> **WHAT IS BEING ASKED**
Go through the records, and copy each line in which the string "will" is present.

BEGIN

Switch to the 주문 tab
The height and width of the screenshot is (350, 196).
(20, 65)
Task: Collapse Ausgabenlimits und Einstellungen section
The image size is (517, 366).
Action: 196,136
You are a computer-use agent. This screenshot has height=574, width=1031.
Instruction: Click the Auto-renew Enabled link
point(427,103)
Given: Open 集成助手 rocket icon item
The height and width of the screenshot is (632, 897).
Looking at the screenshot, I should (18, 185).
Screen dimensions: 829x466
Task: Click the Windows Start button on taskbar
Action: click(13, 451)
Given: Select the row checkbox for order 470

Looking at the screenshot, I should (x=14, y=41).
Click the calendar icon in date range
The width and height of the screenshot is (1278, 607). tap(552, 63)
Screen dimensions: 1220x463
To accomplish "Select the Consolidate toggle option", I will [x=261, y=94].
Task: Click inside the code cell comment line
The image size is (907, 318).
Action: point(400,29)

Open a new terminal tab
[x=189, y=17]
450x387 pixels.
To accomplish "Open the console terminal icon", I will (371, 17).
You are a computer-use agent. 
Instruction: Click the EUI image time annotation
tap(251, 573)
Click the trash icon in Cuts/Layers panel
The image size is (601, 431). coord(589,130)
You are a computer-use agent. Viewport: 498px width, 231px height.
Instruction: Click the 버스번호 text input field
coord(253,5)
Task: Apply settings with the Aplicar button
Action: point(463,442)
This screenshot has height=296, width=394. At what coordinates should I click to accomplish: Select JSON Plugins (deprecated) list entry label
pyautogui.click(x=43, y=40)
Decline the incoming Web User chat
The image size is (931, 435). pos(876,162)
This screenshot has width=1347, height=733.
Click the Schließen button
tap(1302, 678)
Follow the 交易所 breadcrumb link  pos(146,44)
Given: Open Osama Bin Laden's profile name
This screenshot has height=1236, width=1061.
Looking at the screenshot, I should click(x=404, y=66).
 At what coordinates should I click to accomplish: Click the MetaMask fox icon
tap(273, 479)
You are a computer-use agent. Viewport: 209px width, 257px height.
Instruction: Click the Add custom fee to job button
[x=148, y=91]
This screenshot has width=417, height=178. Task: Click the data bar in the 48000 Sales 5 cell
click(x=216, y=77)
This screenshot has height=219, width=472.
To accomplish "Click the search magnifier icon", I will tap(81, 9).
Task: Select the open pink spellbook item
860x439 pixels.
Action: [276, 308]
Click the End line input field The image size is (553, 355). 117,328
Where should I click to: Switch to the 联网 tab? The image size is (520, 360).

END

> **WRITTEN RESPONSE**
To accomplish "Select the Consolidate toggle option", I will [x=261, y=94].
To accomplish "Open the console terminal icon", I will (371, 17).
To accomplish "Click the search magnifier icon", I will tap(81, 9).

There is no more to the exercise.